Any help appreciated - especially if i'm going down the wrong route to do this in the first place
R knowledge is still quite basic. i've tried
mutate(df,speciality = ifelse(speciality==spec[,1],spec[,2],0))
but get an error
Error in env_has(env, name, inherit = TRUE) :
attempt to use zero-length variable name
CodePudding user response:
We may use inbuilt letters
for match
ing
df$speciality <- with(df, match(speciality, letters))
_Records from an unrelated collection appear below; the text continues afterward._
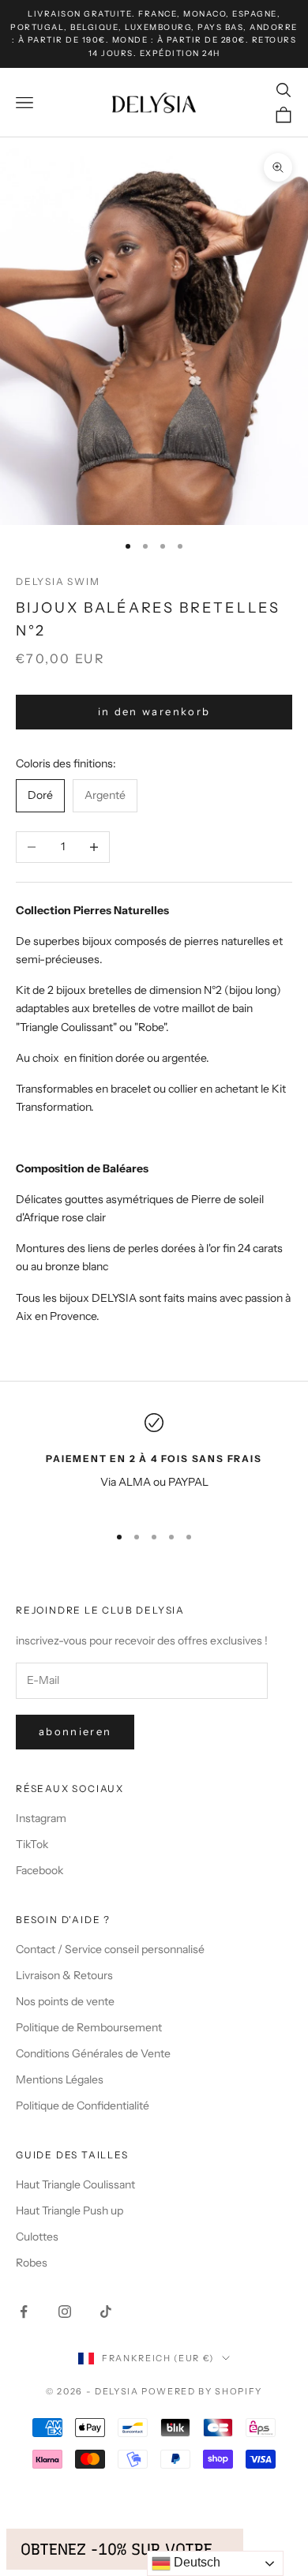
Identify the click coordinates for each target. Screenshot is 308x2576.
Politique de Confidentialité (82, 2105)
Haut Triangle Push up (69, 2210)
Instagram (41, 1818)
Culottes (37, 2236)
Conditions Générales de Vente (93, 2053)
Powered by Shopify (201, 2391)
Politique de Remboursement (89, 2027)
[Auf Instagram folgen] (65, 2311)
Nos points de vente (65, 2001)
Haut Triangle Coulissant (75, 2184)
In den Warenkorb (154, 711)
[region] (154, 1461)
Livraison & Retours (64, 1975)
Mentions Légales (59, 2079)
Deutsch (195, 2562)
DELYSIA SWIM (58, 581)
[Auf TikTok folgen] (106, 2311)
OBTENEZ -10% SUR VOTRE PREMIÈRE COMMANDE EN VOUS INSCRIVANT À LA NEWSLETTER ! (125, 2549)
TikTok (32, 1844)
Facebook (39, 1870)
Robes (31, 2262)
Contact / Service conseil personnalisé (110, 1949)
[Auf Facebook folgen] (24, 2311)
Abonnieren (75, 1731)
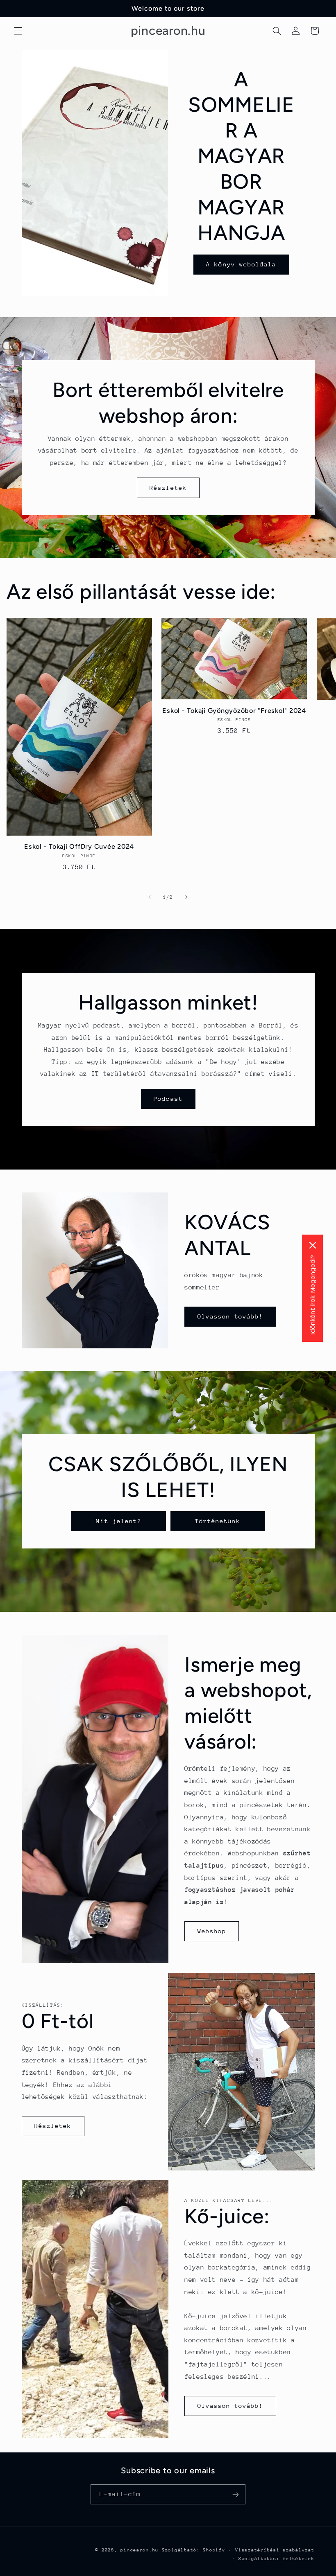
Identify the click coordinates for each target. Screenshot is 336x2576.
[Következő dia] (186, 897)
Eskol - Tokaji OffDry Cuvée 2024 (79, 846)
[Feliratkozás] (235, 2494)
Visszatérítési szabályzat (274, 2550)
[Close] (312, 1245)
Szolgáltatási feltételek (276, 2558)
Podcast (168, 1098)
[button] (18, 30)
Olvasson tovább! (230, 1316)
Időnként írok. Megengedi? (312, 1294)
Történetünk (217, 1521)
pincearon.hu (139, 2550)
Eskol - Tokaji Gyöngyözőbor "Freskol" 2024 (234, 710)
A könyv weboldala (241, 264)
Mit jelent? (118, 1521)
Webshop (212, 1930)
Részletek (168, 487)
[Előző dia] (150, 897)
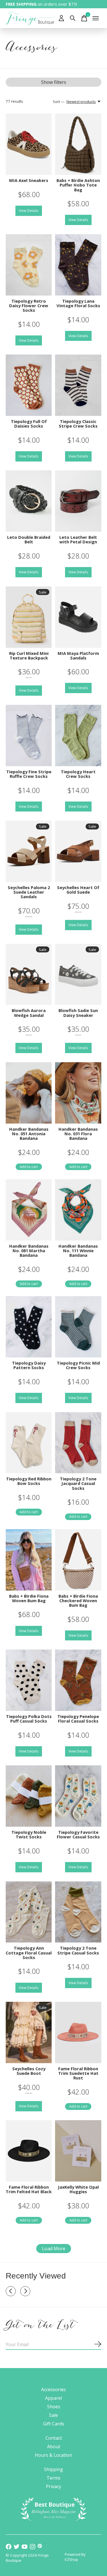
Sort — (58, 101)
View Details (29, 210)
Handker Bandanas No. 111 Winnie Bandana (78, 1250)
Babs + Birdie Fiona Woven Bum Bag (29, 1598)
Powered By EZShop (75, 2557)
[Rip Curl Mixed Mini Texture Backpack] (29, 617)
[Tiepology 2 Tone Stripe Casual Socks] (78, 1912)
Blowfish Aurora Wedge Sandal (29, 1012)
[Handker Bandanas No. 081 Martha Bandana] (29, 1210)
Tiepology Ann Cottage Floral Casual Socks (29, 1952)
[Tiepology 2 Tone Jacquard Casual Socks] (78, 1443)
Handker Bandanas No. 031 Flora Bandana (78, 1133)
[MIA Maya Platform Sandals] (78, 617)
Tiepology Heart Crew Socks (78, 774)
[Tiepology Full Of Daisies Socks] (29, 385)
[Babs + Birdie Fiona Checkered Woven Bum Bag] (78, 1559)
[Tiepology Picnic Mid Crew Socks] (78, 1326)
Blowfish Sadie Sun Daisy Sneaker (78, 1012)
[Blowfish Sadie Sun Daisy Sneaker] (78, 974)
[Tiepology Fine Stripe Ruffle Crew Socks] (29, 735)
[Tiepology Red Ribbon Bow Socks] (29, 1443)
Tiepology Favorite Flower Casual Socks (78, 1834)
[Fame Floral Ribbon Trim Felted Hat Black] (29, 2151)
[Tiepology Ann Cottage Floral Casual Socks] (29, 1912)
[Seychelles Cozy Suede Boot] (29, 2032)
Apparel (53, 2398)
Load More (53, 2248)
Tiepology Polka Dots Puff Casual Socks (29, 1718)
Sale (53, 2415)
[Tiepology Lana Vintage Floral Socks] (78, 265)
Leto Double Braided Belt (28, 539)
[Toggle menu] (95, 18)
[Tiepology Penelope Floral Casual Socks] (78, 1680)
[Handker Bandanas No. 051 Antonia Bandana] (29, 1093)
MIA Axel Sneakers (28, 180)
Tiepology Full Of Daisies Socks (29, 423)
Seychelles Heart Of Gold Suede (78, 890)
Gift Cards (53, 2424)
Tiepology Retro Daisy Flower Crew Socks (28, 305)
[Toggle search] (72, 18)
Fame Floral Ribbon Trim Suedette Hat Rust (78, 2073)
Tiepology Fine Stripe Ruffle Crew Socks (28, 774)
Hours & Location (53, 2455)
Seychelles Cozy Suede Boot (28, 2071)
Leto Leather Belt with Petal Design (78, 539)
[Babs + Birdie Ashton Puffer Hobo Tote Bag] (78, 144)
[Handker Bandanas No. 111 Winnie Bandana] (78, 1210)
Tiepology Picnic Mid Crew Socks (78, 1365)
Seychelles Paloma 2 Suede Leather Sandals (29, 892)
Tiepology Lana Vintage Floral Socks (78, 303)
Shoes (53, 2406)
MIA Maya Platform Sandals (78, 655)
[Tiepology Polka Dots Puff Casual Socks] (29, 1680)
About (53, 2446)
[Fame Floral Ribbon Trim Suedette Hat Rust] (78, 2032)
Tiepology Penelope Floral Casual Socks (78, 1718)
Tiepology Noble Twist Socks (28, 1834)
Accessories (53, 2389)
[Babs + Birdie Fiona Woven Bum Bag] (29, 1559)
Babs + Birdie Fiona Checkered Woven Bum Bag (78, 1600)
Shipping (53, 2469)
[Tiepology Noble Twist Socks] (29, 1796)
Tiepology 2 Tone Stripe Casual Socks (78, 1950)
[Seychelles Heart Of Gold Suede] (78, 851)
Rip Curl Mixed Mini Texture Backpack (29, 655)
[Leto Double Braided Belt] (29, 501)
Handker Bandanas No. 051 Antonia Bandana (29, 1133)
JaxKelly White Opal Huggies (78, 2189)
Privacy (53, 2486)
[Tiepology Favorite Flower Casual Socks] (78, 1796)
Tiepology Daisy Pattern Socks (29, 1365)
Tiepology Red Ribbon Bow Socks (28, 1481)
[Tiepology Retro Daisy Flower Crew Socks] (29, 265)
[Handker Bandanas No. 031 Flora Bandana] (78, 1093)
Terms (53, 2478)
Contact (53, 2438)
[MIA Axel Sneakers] (29, 144)
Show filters (53, 82)
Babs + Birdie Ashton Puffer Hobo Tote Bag (78, 184)
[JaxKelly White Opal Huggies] (78, 2151)
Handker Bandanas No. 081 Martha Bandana (29, 1250)
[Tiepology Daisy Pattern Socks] (29, 1326)
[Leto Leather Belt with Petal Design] (78, 501)
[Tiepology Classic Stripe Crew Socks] (78, 385)
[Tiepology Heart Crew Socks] (78, 735)
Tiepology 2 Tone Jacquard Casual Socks (78, 1483)
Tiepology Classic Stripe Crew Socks (78, 423)
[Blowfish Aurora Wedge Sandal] (29, 974)
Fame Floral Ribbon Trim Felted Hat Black (29, 2189)
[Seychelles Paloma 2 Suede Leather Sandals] (29, 851)
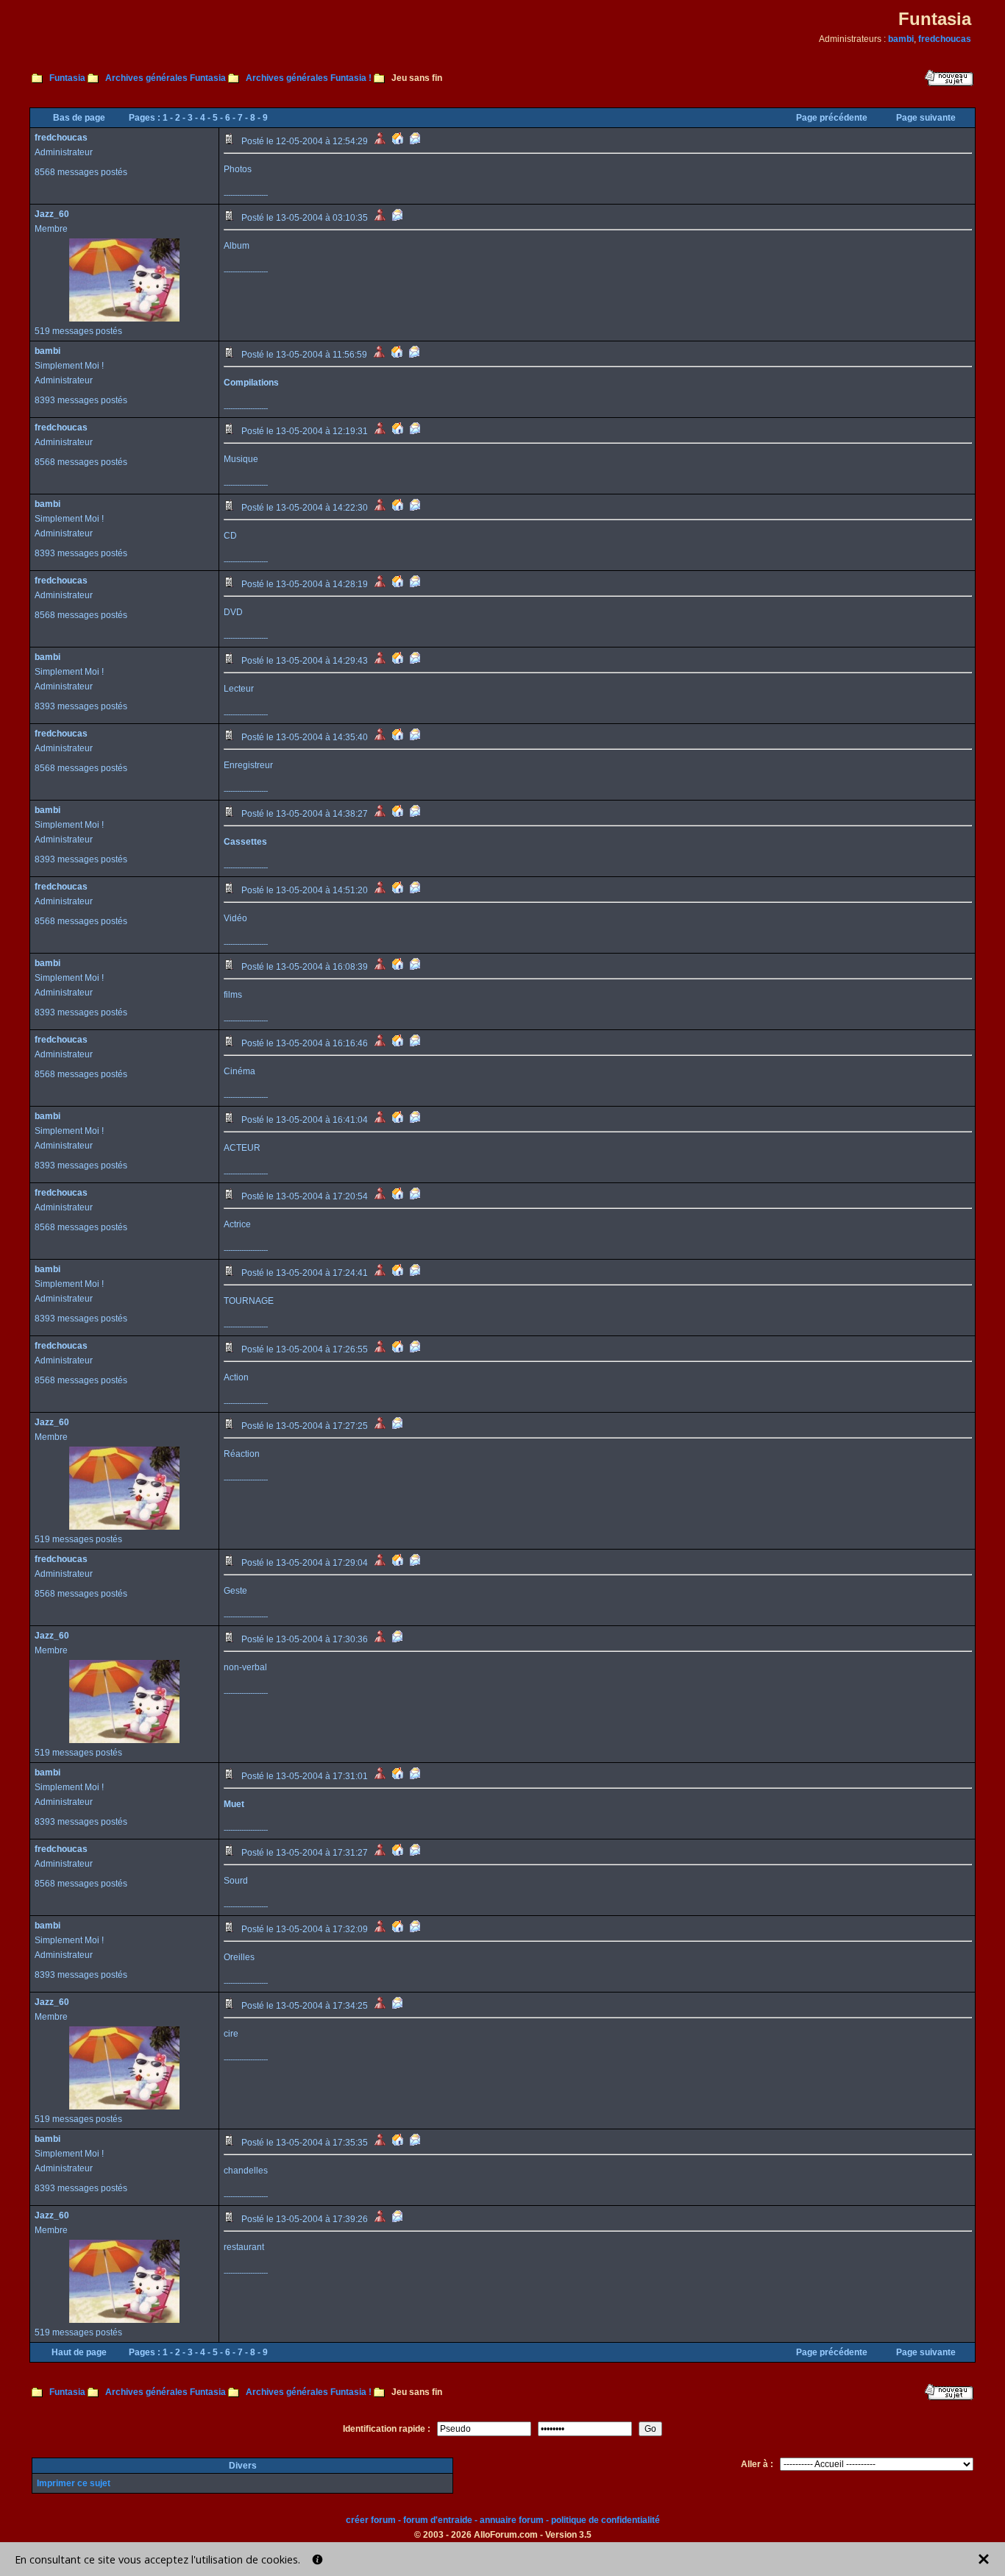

CodePudding user response:
Your approach will depend on how you want to assign numbers to each value. Here are a few options, using this example data:
set.seed(13)
df <- data.frame(speciality = sample(letters[1:4], 8, replace = TRUE))
df
# speciality
# 1 b
# 2 d
# 3 d
# 4 a
# 5 d
# 6 d
# 7 c
# 8 a
If you want to code based on the order values appear in your dataset:
#either
mutate(df, speciality = match(speciality, unique(speciality)))
#or
mutate(df, speciality = as.integer(factor(speciality, unique(speciality))))
Both of these yield:
speciality
1 1
2 2
3 2
4 3
5 2
6 2
7 4
8 3
If you instead want to code based on alphabetical order:
#either
mutate(df, speciality = match(speciality, sort(unique(speciality))))
#or
mutate(df, speciality = as.integer(factor(speciality)))
Both yield:
speciality
1 2
2 4
3 4
4 1
5 4
6 4
7 3
8 1
If you don't care about the order, you can use any of these approaches.